In [None]:
import pandas as pd
import numpy as np
from sklearn.preprocessing import MinMaxScaler

In [None]:
# 讀取數據
file_path = './Sort/Building_energy_consumption/filtered_merged_data_Floor1.csv'
data = pd.read_csv(file_path)

# 將日期列轉換為日期時間格式並排序
data['Date'] = pd.to_datetime(data['Date'])
data.sort_values('Date', inplace=True)

# 填補其他欄位的缺失值（先用前向填補作為初步處理）
data.fillna(method='ffill', inplace=True)

# 選擇數值列進行標準化
numerical_columns = data.select_dtypes(include=['float64']).columns
scaler = MinMaxScaler()
scaled_data = data.copy()
scaled_data[numerical_columns] = scaler.fit_transform(data[numerical_columns])

# 將數據轉換為適合LSTM輸入的格式
def create_dataset(dataset, time_step=1):
    dataX, dataY = [], []
    for i in range(len(dataset)-time_step-1):
        a = dataset[i:(i+time_step), 0]
        dataX.append(a)
        dataY.append(dataset[i + time_step, 0])
    return np.array(dataX), np.array(dataY)

time_step = 10
data = scaled_data[numerical_columns].values
trainX, trainY = create_dataset(data, time_step)

# 重塑數據以符合LSTM輸入要求 [samples, time steps, features]
trainX = np.reshape(trainX, (trainX.shape[0], trainX.shape[1], 1))

In [None]:
import torch
import torch.nn as nn
import torch.optim as optim
from torch.utils.data import DataLoader, TensorDataset
from tqdm import tqdm

In [None]:
# 將數據轉換為 PyTorch 張量
trainX_tensor = torch.Tensor(trainX)
trainY_tensor = torch.Tensor(trainY)

# 創建數據加載器
train_dataset = TensorDataset(trainX_tensor, trainY_tensor)
train_loader = DataLoader(dataset=train_dataset, batch_size=64, shuffle=True)

# 定義 LSTM 模型
class LSTMModel(nn.Module):
    def __init__(self, input_size=1, hidden_layer_size=50, output_size=1):
        super(LSTMModel, self).__init__()
        self.hidden_layer_size = hidden_layer_size
        self.lstm = nn.LSTM(input_size, hidden_layer_size, batch_first=True)
        self.linear = nn.Linear(hidden_layer_size, output_size)
        self.hidden_cell = (torch.zeros(1, 1, self.hidden_layer_size),
                            torch.zeros(1, 1, self.hidden_layer_size))

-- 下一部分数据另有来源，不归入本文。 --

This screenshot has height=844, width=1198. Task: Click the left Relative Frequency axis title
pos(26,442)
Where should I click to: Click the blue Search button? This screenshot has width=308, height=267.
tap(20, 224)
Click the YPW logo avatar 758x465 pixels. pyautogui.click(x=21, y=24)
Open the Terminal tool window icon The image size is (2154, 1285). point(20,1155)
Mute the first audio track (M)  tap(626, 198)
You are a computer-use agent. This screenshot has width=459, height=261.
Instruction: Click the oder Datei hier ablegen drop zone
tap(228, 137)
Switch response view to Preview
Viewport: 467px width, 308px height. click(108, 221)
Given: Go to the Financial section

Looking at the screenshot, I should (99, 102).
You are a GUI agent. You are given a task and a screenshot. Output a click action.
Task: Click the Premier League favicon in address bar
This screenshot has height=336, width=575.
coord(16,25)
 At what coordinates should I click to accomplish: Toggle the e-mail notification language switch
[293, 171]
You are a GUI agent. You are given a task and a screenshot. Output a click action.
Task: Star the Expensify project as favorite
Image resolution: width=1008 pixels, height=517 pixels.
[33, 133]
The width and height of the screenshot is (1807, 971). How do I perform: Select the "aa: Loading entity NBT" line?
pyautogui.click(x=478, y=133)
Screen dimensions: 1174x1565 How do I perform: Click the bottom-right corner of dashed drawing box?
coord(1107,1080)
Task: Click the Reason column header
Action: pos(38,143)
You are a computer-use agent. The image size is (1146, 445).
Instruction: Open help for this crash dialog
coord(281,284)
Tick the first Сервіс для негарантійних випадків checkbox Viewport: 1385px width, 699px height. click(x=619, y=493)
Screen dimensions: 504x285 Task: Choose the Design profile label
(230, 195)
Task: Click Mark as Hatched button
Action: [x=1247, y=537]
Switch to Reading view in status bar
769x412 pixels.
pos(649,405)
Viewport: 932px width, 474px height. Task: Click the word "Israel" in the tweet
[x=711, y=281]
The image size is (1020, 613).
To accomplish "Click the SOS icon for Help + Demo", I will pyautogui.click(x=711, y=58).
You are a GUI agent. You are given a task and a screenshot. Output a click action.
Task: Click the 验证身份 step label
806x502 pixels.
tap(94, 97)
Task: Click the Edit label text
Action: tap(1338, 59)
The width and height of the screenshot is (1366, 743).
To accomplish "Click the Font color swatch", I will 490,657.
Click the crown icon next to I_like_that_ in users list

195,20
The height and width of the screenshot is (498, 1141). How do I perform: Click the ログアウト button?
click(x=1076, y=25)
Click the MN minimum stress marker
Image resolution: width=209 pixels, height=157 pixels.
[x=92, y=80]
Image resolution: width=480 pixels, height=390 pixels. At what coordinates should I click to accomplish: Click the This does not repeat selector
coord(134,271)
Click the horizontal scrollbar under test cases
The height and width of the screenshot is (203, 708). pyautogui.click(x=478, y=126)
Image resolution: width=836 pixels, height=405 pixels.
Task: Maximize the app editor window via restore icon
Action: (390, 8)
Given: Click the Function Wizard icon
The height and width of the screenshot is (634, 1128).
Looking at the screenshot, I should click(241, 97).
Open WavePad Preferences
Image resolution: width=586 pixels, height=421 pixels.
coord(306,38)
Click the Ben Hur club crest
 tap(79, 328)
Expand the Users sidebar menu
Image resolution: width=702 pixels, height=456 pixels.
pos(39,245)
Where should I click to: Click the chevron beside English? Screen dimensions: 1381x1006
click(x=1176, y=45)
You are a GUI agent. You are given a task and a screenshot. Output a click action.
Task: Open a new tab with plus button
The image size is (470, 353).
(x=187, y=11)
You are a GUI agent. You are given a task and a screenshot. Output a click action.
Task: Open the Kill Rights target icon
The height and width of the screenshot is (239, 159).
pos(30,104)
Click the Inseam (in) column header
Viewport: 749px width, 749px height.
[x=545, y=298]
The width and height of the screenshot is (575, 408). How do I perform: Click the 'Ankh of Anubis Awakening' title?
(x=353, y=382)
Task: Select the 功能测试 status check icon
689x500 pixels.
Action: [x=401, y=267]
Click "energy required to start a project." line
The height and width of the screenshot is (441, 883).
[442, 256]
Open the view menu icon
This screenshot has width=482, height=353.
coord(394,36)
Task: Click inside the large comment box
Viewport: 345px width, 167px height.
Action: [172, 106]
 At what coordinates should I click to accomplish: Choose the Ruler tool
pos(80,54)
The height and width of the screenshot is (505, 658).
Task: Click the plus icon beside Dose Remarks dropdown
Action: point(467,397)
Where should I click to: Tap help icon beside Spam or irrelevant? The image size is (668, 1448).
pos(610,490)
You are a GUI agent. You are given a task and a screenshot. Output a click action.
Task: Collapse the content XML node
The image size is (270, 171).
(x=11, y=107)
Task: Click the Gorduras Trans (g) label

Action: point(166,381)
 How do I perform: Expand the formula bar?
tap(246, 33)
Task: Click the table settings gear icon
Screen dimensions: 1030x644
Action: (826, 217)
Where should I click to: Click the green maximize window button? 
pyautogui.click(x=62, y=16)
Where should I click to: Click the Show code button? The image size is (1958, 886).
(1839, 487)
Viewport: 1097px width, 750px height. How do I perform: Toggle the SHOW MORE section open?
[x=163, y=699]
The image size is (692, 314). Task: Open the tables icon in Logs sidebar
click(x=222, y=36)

    def forward(self, input_seq):
        lstm_out, self.hidden_cell = self.lstm(input_seq, self.hidden_cell)
        predictions = self.linear(lstm_out[:, -1])
        return predictions

# 初始化模型、損失函數和優化器
model = LSTMModel()
loss_function = nn.MSELoss()
optimizer = optim.Adam(model.parameters(), lr=0.001)

# 訓練模型
epochs = 10
for i in range(epochs):
    model.train()
    total_loss = 0
    with tqdm(train_loader, unit="batch") as tepoch:
        for seq, labels in tepoch:
            tepoch.set_description(f"Epoch {i+1}")
            optimizer.zero_grad()
            model.hidden_cell = (torch.zeros(1, 1, model.hidden_layer_size),
                            torch.zeros(1, 1, model.hidden_layer_size))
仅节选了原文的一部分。